In a trial primarily funded by the National Institute of Diabetes and Digestive and Kidney Diseases (NIDDK), part of the National Institutes of Health, researchers explore the benefits of ‘bionic pancreas’ in type 1 diabetic patients. This multicenter clinical trial has revealed that a device known as a bionic pancreas which uses next-generation technology to automatically deliver insulin was more effective at maintaining blood sugar levels within normal range than standard-of-care management among people with type 1 diabetes.
Artificial pancreas or closed-loop control systems are automated insulin delivery systems which track the users’ sugar levels in a continuous pattern and automatically deliver the insulin hormone when needed using an insulin pump. The bionic pancreas in comparison to other available artificial pancreas technologies, require less user input and provides more automation because it has algorithms which continuously adjust insulin doses automatically as per users’ needs. First time users of bionic pancreas initialize it by entering their body weight into the device’s dosing software where they do not have to count carbohydrates, nor initiate doses of insulin to correct for high blood sugar. Also the healthcare providers need not make periodic adjustments to the settings of the device, leading to a new level of ease to the day-to-day management of type 1 diabetes.
The trial was conducted across 16 clinical sites across the United States over a period of 13 weeks with 326 enrolled participants aged between 6 to 79 years who had type 1 diabetes and had been using insulin injections for at least one year. There was random assignment of participants to either the treatment group using the bionic pancreas or a standard-of-care control group using their personal pre-study insulin delivery method. The control group participants were provided with a continuous glucose monitor and almost one-third of them were using commercially available artificial pancreas technology during the study period.
Glycated hemoglobin improved from 7.9% to 7.3% in participants using bionic pancreas in comparison to the standard-of-care control group, where it remained unchanged. The bionic pancreas group participants spent 11% (nearly 2.5 hours per day) more time within the targeted blood sugar range compared to the control group.
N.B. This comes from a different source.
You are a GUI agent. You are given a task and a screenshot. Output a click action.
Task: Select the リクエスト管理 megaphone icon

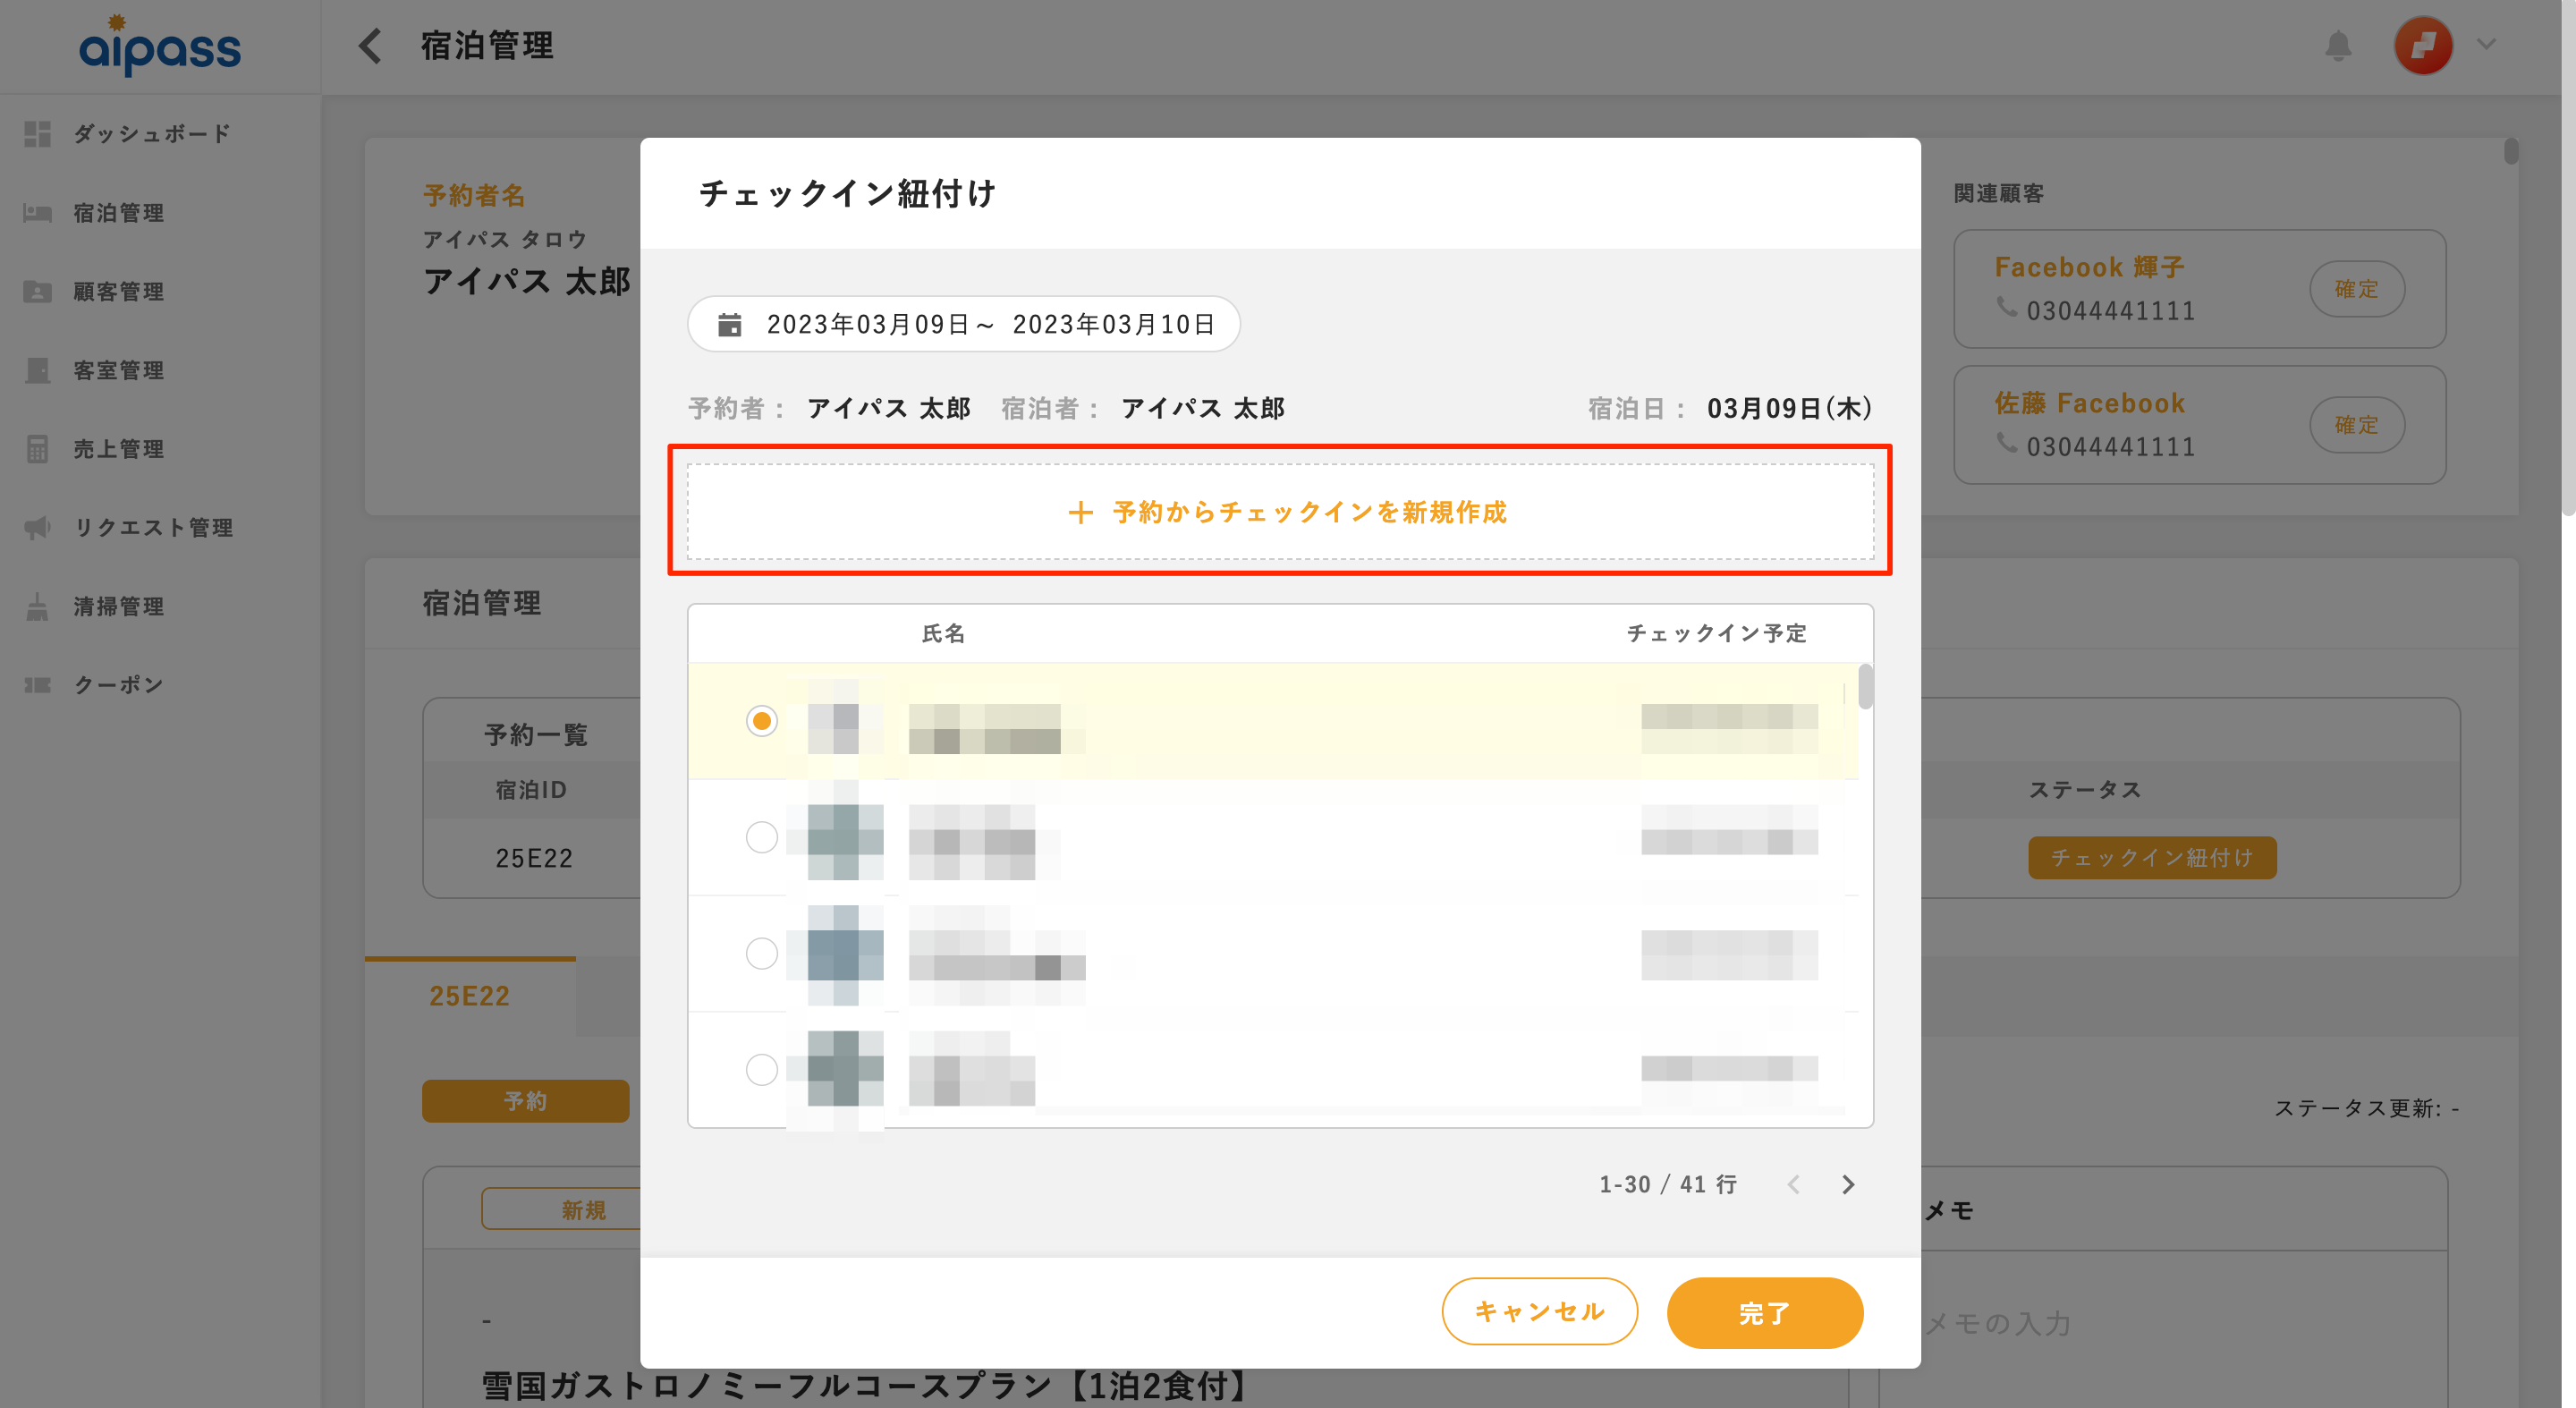click(38, 527)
Improvements were most evident in participants who had higher blood sugar levels at the beginning of the study, these results were the same in youth and adult participants.
In the bionic pancreas group, the most frequently reported adverse event was high blood sugar (hyperglycemia) caused by problems with insulin pump equipment. The number of episodes of low blood sugar was low and was not different between the groups. This study was published in the New England Journal of Medicine.
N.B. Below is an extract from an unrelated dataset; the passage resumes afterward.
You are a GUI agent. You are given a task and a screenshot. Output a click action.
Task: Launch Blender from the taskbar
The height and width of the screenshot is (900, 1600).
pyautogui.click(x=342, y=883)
Four companion papers were also published in Diabetes Technology and Therapeutics, two of which give more detailed results among the adult and youth participants. An extension study was also done, the results of which are published in a third paper in which the participants from the control group switched to using bionic pancreas for 13 weeks and experienced improvements in glucose control same as to the bionic pancreas group in the randomized trial. A fourth published paper showed that using the bionic pancreas with a faster acting insulin in 114 adult participants improved sugar control as effectively as using the device with standard insulin.
It is praiseworthy to have a device like bionic pancreas which can permit people to worry less about their blood sugar levels and focus on living their healthiest and fullest lives.